One of the six functions of U.S. Marine Corps Aviation

Assault Support is one of the six functions of United States Marine Corps aviation and comprises those actions required to airlift personnel, supplies or equipment into or within a battle area by helicopters or fixed-wing aircraft. It provides the Marine Air-Ground Task Force commander the ability to concentrate his strength against selected weaknesses using speed and surprise. It also provides operational and tactical mobility as well as logistics support to the Marine Air-Ground Task Force.

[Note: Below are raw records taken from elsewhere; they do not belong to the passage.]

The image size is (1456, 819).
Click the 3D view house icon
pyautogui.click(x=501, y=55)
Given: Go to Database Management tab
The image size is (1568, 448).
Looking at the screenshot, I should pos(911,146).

It is used to focus combat power at the decisive place and time to achieve local combat superiority.

==7 categories of assault support==

- Combat Assault Transport - provides mobility for the Marine Air-Ground Task Force. It is used to rapidly deploy forces, bypass obstacles or redeploy forces to meet the enemy threat. All of these actions provide the Marine Air-Ground Task Force commander with more diverse options for operational planning. Combat assault transport allow the commander to effect a rapid force build-up at a specific time and place of his choosing.
- Aerial Delivery -
- Aerial Refueling -
- Air Evacuation – is the transportation of personnel and equipment from a forward operating base or remote areas. This includes flights from areas of operations to secure areas, casualty evacuation, and extraction of forces.
- Tactical Recovery of Aircraft and Personnel – the recovery of personnel and equipment while avoiding additional loss.
- Air Logistical Support – is performed by fixed-wing aircraft and delivers troops, equipment and supplies to areas beyond helicopter range and lift capability or when surface transportation is slow or unavailable.
- Battlefield Illumination -

==Mission categories==
- Preplanned Missions – provide the most economical and efficient use of assets. These missions are requested far enough in advance to allow coordination between the requestor, the supporting unit and fire support/command and control agencies.
  - Scheduled Missions – missions requested in advance that permit detailed mission planning and close coordination with the appropriate Marine Air-Ground Task Force elements.
  - On Call Missions – assets are positioned close enough to provide a timely response when called needed.
- Immediate Missions – those missions which suddenly arise and cannot be planned. They can be launched in support of any requesting unit. Immediate requests will be routed through the Direct Air Support Center and fulfilled based on the commander's priorities.

==Asset allocation==
Asset allocations will be determined by aircraft availability, lift requirements, aircraft capabilities, threat analysis, escort and fire support requirements, time, space and logistics requirements and unit proficiency level.